*** Opening Data in this exercise ***

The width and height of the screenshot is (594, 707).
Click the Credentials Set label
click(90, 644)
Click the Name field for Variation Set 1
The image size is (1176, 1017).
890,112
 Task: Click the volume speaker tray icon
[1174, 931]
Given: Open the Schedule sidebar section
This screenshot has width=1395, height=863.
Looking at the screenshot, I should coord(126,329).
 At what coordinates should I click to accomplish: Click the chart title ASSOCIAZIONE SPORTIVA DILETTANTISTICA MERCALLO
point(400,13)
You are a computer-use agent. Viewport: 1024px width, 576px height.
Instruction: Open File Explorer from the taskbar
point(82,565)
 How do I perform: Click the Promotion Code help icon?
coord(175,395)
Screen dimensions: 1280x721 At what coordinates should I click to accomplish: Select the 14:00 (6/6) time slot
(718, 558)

*** Closing Data in this exercise ***

= Exercise directions =
Beginning with the line that has "Screen dimensions: 1280x721", set down every line of the entries above through the final one, unchanged.

= Solution for this task =
Screen dimensions: 1280x721 At what coordinates should I click to accomplish: Select the 14:00 (6/6) time slot
(718, 558)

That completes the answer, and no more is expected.